# [SOLVED] MacBook Pro DVD not visible



## sbussing (May 19, 2010)

Hi, I'm completely new to the Mac-world so forgive me if I ask a dumb question.ray:

I recently bought a Mac, now I want to install something from a DVD for the first time. However when I put in my DVD nothing happens. The stange thing is, I cannot find the DVD on my machine. I can see the harddrive and idisk, but shouldn't there be an DVD-drive also. 

Now when I go to the systemprofile, I see the the hardware specs of the drive:

HL-DT-ST DVDRW CS23N Firmware: SB07

So, it the seems the hardware is not recognised by the OS?

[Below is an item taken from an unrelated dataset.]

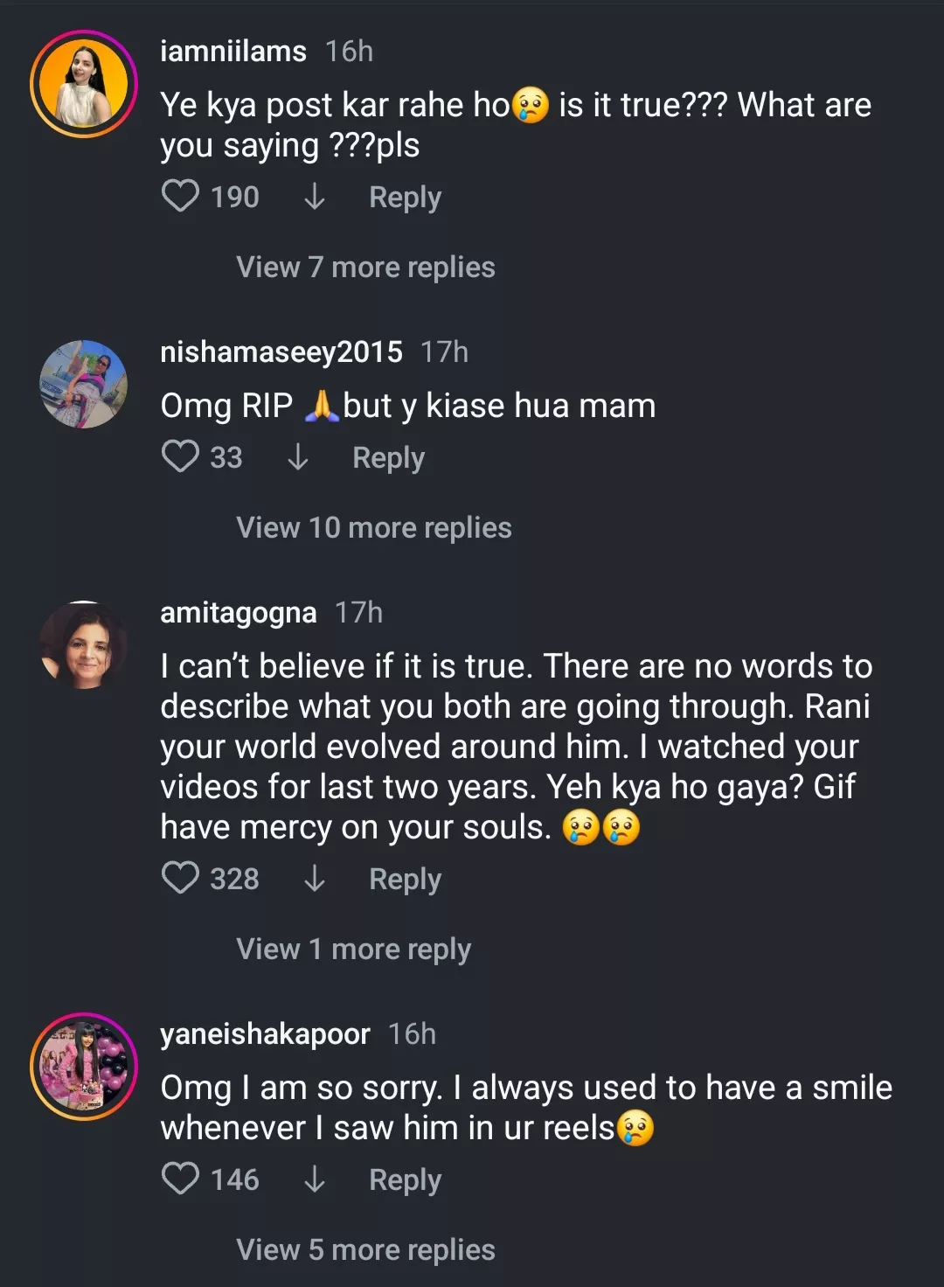The height and width of the screenshot is (1287, 944).
Task: Downvote amitagogna's comment with down arrow
Action: click(314, 879)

I think is has something to do with setting in my account. Is this possible?:4-dontkno

Maybe it is not visible for security reasons. Does anyone have any suggestions?

Thank you ray:


----------



## sinclair_tm (Mar 11, 2005)

*Re: MacBook Pro DVD not visible*

What does System Profiler say when you have a disk in the drive next to Media?


----------



## sbussing (May 19, 2010)

*Re: MacBook Pro DVD not visible*

Well, it actually show the right inforation. I wanted to install adobe CS4. The profiler saw that this disc was in the DVD/CD.


----------



## sinclair_tm (Mar 11, 2005)

*Re: MacBook Pro DVD not visible*

When you open a Finder window, the disk isn't showing up under the hard drive icon in the left pane?


----------



## sbussing (May 19, 2010)

*Re: MacBook Pro DVD not visible*

Hi sinclair_tm, the strange thing is, I only see the HD and iDisk, not DVD/CD. I should expect it to show there so I could click on it to explore. 

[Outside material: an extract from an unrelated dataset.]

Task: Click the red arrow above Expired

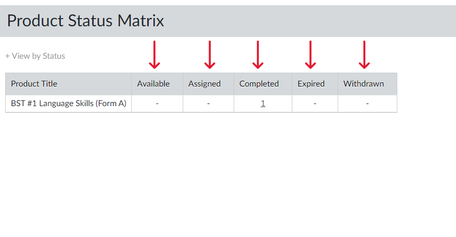Action: [310, 55]
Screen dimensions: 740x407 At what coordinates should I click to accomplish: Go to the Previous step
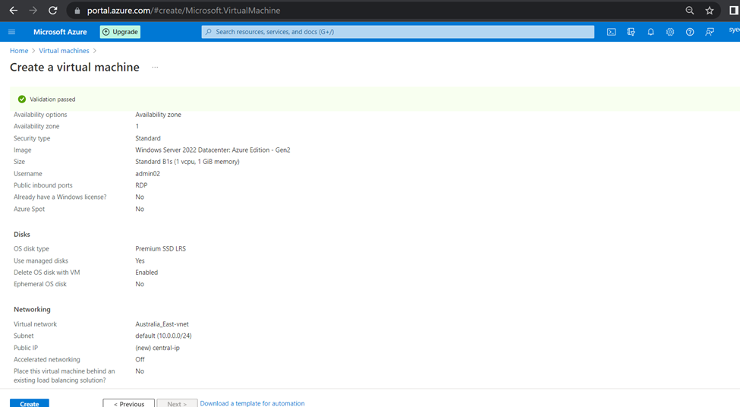(129, 403)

As I said before, I'm totally new in the apple world. But if I compare it to windows, in de windows explorer (this is the same as finder on the Mac I guess?), I would see the drive. In the Max finder I don't.

Did I something wrong?


----------



## sinclair_tm (Mar 11, 2005)

*Re: MacBook Pro DVD not visible*

No, if there is no media, the drive will not show up. Apple treats all removable media like Windows treats USB drives, unless there is something there to read, nothing is shown. While in the FInder, goto the menu and select Finder>Preferences... and select General, and make sure that there is a check next to CD/DVD if you want it to show up on the Desktop, and then click on the Sidebar button at the top of the preference window and make sure that there is a check next to CD/DVD to have them show up the left pane of Finder Windows. If they are both checked and still don't show up, then I'm at a loss, unless you are not in an admin account.


----------



## sbussing (May 19, 2010)

*Re: MacBook Pro DVD not visible*

Hi sinclair_tm, I checked everything you suggested. All the options were checked. Thanks for the support. I immediatly tested it, to see if the drive shows up in finder. After I inserted a disc, it did. So everything is working as expected. I still don't know why it didn't show up when I inserted the installation disc of Adobe CS 4. But now I know that the drive is ok and visible in the Finder. 

Thanks again for the support


----------



## sinclair_tm (Mar 11, 2005)

*Re: MacBook Pro DVD not visible*

Who knows, but by double checking everything, it reset the settings so that it works now. Glad to hear it's good.


----------